### DATA FOR THE TASK ###

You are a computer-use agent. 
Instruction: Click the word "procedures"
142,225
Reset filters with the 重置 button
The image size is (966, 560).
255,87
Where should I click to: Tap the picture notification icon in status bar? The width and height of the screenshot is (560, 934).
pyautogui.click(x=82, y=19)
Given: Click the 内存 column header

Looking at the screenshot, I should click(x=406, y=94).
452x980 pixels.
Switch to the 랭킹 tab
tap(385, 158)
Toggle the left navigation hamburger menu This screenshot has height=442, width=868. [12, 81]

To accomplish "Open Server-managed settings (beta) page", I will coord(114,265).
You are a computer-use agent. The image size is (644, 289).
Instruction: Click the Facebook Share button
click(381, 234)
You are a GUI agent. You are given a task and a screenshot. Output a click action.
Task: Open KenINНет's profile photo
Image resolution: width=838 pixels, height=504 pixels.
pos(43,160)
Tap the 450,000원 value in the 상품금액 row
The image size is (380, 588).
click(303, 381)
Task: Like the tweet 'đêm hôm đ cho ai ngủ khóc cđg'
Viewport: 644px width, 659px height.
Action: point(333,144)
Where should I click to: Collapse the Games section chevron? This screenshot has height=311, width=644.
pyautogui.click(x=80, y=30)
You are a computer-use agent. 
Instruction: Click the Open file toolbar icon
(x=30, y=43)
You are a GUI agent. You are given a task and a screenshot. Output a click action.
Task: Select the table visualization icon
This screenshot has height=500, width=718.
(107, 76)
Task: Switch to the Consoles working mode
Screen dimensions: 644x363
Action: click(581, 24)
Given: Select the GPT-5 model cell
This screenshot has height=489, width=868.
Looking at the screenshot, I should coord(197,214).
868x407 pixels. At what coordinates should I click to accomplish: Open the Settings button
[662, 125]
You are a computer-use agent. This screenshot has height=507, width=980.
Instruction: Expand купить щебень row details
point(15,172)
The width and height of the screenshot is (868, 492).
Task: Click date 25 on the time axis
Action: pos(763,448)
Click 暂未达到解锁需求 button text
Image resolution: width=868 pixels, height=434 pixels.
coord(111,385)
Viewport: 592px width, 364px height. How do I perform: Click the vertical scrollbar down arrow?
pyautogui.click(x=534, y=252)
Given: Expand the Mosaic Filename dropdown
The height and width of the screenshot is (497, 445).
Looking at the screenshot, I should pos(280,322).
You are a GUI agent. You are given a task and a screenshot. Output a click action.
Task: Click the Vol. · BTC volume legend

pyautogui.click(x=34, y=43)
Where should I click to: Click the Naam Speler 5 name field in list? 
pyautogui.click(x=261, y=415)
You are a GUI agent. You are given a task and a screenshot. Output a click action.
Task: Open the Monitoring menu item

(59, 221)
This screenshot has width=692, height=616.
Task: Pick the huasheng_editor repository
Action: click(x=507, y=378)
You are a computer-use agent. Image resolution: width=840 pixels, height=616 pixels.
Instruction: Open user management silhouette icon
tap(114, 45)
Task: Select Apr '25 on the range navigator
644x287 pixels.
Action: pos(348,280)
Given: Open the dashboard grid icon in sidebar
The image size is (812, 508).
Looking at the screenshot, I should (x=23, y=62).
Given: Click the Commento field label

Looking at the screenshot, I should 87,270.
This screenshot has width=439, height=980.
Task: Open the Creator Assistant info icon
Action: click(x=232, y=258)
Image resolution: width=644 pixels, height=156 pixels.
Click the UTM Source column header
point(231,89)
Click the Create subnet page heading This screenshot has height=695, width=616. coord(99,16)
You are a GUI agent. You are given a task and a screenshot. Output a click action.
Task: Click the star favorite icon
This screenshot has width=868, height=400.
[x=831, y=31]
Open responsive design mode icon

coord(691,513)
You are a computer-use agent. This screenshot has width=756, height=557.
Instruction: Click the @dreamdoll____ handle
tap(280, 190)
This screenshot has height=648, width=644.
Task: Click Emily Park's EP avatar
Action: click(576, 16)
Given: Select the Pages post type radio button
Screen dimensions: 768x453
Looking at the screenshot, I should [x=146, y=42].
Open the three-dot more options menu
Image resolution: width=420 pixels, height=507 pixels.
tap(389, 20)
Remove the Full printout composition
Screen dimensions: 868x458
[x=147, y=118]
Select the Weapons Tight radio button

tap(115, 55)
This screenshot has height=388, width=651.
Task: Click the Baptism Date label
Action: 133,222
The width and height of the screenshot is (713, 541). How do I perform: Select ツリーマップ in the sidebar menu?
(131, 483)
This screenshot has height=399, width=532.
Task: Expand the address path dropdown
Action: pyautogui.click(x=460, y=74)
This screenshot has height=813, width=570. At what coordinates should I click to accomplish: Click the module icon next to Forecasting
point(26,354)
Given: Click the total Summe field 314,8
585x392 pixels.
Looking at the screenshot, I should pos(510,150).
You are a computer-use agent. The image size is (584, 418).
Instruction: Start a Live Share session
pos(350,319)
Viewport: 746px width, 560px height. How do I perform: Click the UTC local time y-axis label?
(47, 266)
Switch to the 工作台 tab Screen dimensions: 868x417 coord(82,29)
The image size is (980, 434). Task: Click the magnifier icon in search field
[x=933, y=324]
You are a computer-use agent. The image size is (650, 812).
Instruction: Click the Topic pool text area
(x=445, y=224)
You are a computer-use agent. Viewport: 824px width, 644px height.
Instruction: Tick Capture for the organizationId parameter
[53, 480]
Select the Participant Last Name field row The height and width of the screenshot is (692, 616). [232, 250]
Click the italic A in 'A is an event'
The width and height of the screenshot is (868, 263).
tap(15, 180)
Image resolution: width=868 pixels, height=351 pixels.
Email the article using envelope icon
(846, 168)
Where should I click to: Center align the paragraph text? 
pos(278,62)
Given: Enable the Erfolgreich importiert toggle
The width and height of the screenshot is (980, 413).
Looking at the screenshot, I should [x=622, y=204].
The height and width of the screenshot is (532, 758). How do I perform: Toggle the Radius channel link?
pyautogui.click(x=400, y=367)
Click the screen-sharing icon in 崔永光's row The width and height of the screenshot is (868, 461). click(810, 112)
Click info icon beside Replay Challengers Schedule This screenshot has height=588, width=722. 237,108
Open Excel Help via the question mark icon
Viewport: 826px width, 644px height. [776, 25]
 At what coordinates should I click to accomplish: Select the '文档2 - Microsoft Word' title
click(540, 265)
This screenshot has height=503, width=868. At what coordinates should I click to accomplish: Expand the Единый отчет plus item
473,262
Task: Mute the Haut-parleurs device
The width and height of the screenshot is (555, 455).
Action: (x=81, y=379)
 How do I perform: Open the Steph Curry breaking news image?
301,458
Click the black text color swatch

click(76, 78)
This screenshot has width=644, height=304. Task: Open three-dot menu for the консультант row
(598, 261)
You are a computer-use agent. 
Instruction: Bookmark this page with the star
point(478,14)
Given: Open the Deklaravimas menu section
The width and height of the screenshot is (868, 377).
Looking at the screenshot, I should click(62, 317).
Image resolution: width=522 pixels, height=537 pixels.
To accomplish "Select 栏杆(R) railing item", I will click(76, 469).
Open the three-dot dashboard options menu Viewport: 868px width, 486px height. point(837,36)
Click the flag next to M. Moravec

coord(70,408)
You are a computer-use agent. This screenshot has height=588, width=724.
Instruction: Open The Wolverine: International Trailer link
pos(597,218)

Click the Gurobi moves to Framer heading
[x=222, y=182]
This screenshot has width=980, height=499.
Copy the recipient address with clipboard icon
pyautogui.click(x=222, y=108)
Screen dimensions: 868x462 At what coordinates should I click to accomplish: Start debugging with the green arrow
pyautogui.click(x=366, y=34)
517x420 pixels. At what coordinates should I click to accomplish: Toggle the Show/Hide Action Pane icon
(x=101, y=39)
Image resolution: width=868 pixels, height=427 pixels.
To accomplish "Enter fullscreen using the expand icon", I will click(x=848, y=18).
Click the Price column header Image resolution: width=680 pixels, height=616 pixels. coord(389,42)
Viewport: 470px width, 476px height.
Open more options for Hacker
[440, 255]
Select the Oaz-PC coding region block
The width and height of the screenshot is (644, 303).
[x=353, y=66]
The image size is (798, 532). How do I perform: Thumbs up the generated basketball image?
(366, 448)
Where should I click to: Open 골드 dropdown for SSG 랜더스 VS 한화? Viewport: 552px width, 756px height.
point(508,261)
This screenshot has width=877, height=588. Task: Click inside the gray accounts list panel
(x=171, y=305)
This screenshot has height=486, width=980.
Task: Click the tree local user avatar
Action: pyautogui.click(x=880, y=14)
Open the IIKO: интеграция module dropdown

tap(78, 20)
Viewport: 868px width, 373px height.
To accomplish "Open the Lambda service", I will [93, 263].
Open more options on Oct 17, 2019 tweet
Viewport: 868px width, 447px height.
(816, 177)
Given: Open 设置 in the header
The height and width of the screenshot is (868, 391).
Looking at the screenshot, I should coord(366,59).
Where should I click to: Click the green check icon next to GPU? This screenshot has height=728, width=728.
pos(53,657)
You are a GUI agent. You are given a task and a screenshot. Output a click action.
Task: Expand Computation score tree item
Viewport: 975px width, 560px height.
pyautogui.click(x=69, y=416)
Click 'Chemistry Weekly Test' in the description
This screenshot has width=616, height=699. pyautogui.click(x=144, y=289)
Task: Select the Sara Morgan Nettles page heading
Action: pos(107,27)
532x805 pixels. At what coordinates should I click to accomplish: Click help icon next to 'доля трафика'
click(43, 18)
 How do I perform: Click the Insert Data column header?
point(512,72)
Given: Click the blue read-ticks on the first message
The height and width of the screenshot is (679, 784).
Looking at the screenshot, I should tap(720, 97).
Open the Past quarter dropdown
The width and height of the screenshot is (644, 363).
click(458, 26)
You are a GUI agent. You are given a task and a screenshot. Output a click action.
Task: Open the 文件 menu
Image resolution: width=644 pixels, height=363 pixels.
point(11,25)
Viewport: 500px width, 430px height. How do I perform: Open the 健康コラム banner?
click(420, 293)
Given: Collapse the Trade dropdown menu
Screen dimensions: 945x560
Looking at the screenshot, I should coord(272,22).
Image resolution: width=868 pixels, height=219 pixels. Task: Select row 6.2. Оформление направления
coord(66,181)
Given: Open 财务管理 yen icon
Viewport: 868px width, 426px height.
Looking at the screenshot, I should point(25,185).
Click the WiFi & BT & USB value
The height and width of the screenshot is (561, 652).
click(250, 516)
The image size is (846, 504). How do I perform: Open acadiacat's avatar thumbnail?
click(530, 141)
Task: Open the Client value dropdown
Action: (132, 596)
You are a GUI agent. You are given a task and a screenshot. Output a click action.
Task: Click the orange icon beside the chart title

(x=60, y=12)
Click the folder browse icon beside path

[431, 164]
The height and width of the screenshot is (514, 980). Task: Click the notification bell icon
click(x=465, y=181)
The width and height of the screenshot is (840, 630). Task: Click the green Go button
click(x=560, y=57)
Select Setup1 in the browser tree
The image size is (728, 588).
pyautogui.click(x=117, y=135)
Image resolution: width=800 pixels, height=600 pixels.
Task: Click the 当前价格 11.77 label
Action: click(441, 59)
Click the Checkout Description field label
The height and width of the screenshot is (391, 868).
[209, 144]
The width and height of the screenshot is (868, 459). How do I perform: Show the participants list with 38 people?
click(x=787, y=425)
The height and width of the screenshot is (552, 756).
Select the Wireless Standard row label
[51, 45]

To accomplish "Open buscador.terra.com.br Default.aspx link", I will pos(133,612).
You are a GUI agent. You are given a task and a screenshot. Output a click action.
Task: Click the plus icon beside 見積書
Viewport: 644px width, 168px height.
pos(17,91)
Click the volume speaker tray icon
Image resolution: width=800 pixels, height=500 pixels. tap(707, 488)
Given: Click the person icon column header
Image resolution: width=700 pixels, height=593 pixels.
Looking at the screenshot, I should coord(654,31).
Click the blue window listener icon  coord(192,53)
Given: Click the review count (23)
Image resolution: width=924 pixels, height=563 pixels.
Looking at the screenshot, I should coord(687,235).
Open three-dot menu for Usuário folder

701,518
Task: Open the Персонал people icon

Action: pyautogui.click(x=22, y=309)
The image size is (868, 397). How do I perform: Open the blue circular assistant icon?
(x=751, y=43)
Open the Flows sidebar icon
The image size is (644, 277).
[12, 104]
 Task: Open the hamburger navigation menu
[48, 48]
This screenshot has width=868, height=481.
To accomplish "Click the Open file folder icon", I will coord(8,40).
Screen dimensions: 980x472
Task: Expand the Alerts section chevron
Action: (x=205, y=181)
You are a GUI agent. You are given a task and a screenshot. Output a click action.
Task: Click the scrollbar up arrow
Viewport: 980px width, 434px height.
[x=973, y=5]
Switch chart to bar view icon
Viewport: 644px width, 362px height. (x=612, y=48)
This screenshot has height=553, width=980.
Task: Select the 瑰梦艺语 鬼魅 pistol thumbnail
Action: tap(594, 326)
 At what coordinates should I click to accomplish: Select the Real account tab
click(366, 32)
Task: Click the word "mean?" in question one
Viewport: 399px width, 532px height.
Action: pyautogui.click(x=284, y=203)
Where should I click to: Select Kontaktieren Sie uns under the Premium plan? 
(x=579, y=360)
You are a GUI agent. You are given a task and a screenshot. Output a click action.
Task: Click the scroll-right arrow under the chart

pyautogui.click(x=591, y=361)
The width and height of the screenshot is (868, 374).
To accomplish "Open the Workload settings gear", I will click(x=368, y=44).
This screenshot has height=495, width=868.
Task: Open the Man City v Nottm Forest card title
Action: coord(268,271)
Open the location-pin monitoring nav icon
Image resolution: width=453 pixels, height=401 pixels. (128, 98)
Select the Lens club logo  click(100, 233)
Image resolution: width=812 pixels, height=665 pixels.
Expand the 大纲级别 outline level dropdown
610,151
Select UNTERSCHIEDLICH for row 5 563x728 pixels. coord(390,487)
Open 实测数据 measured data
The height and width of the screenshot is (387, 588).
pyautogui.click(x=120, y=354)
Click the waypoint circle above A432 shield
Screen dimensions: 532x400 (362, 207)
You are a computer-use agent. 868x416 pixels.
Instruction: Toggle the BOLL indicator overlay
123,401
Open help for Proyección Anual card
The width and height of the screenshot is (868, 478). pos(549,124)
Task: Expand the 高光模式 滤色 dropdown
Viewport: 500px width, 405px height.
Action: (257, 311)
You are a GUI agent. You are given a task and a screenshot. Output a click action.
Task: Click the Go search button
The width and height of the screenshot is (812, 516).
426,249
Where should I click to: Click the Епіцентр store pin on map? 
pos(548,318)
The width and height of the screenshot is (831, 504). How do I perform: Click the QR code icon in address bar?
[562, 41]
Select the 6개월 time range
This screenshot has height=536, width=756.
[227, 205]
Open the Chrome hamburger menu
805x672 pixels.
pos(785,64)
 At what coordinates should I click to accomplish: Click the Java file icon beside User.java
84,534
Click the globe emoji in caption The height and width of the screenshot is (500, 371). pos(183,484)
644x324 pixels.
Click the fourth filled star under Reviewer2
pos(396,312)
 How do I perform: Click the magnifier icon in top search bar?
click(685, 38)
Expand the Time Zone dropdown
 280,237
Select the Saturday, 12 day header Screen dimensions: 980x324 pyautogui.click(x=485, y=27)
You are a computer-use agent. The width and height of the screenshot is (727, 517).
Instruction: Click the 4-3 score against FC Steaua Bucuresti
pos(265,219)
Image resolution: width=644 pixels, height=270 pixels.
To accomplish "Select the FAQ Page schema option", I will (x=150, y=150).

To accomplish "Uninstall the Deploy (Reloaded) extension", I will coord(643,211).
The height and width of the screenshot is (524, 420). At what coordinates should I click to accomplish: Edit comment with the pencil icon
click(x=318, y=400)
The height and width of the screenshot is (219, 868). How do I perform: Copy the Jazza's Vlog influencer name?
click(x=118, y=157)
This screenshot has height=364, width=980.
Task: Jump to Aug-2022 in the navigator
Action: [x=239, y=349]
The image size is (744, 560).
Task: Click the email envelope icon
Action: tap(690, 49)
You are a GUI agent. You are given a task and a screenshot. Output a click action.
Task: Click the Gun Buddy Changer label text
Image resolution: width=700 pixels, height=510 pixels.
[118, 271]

###

- **TO DO**
From the listing above, the lines starting with the one that has "The width and height of the screenshot is (555, 455)." and running through the one that has "Given: Open the Deklaravimas menu section" should be copied exactly, ends included.

- **REPLY TO THE TASK**
The width and height of the screenshot is (555, 455).
Action: (x=81, y=379)
 How do I perform: Open the Steph Curry breaking news image?
301,458
Click the black text color swatch

click(76, 78)
This screenshot has width=644, height=304. Task: Open three-dot menu for the консультант row
(598, 261)
You are a computer-use agent. 
Instruction: Bookmark this page with the star
point(478,14)
Given: Open the Deklaravimas menu section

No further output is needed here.